We'll keep you updated on Council's decision. 

• A long-awaited new interchange between I-71 and Martin Luther King, Jr. Boulevard will open next week to promises of new development and better connectivity for Avondale, Walnut Hills and Corryville. That’s behind schedule, but the project has also come in at between $80-$90 million, which is well under its originally estimated roughly $110 million budget. Though the project really took off in 2011, officials have been pushing for an uptown I-71 exit for more than 15 years.
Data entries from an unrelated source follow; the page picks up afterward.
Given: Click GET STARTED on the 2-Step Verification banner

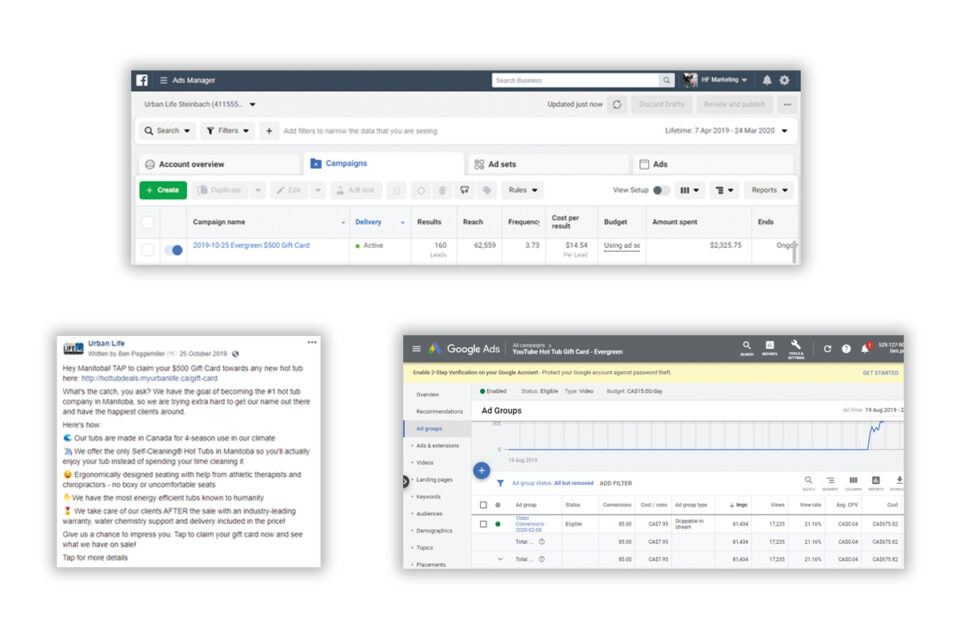Looking at the screenshot, I should (x=880, y=373).
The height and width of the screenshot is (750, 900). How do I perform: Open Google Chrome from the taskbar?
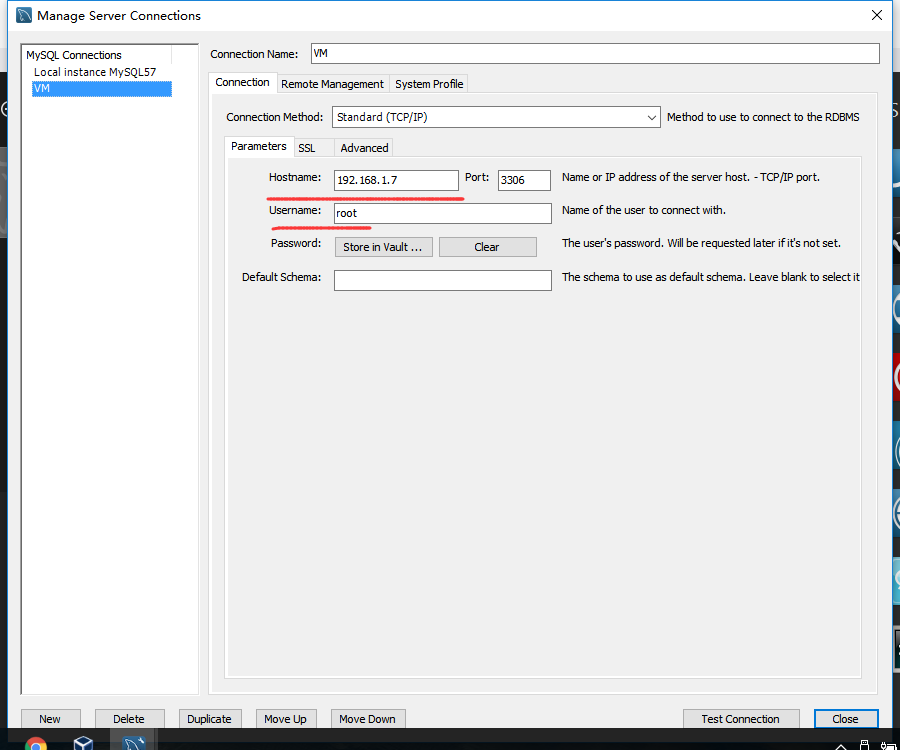tap(37, 744)
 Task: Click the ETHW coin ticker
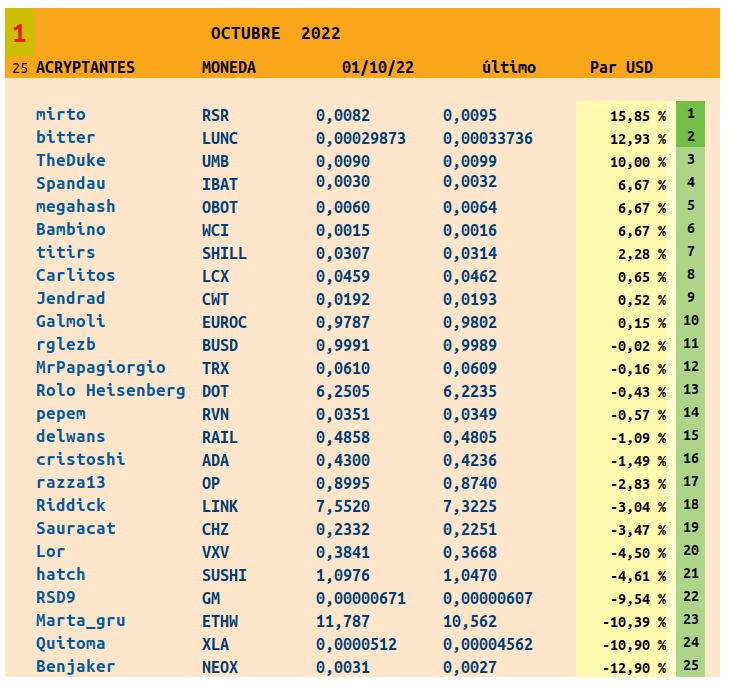(220, 622)
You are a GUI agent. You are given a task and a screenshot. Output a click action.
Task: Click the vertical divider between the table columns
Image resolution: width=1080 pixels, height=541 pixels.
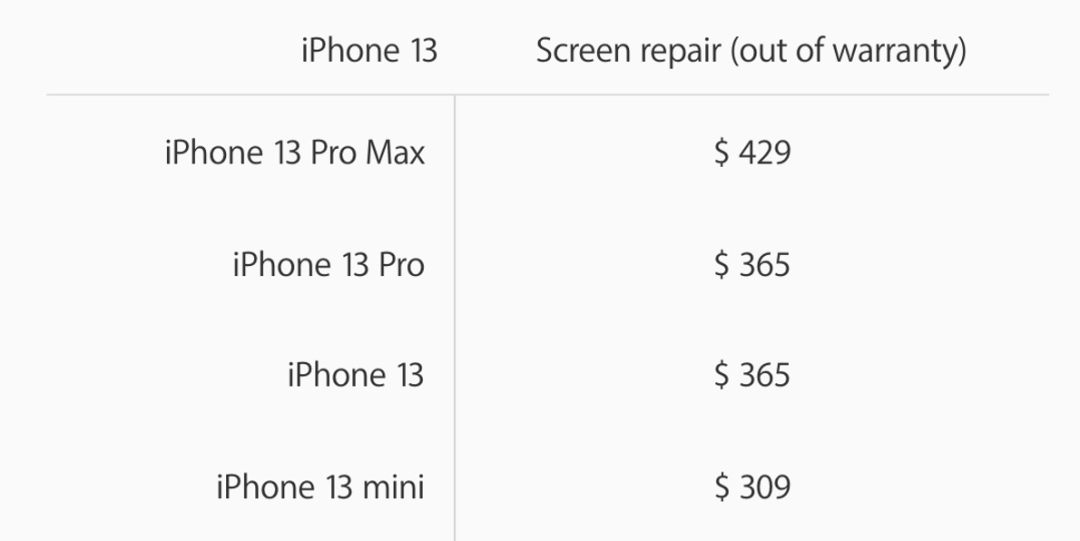(455, 320)
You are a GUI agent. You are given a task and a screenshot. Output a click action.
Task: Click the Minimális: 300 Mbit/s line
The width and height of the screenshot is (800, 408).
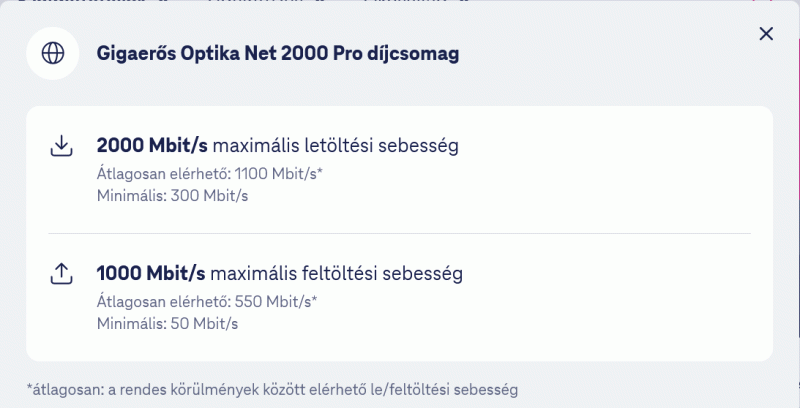tap(172, 196)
You can read more about the process that brought about uptown’s first real interchange on I-71 here.

• Also opening next week and also in uptown: The Spencer Center for Gifted and Exceptional Students will welcome students in Walnut Hills Aug. 16 as Cincinnati Public Schools starts the school year. The school will serve 225 third through eighth grade students from 35 other CPS schools across the city. Supporters say the magnet school will allow students from around the city to meet each other and boost the neighborhood. But some critics ask why CPS couldn’t fold the magnet school aimed at attracting Cincinnati’s best and brightest into nearby Frederick Douglass School, a predominantly low-income CPS school nearby.

• As Hamilton County law enforcement officials arrest more than 120 people a week for heroin-related offenses, and as overdoses related to the drug and other opiates surge, those officials are calling for more treatment funding and the power to compel via the courts chronic drug arrestees and overdose victims to seek treatment. The county’s Heroin Task Force is collecting data on how many people struggling with drug addiction would be eligible for such “involuntary commitment.” The task force says it has reached out to the American Civil Liberties Union and other experts in order to avoid violating drug users’ rights with such a measure.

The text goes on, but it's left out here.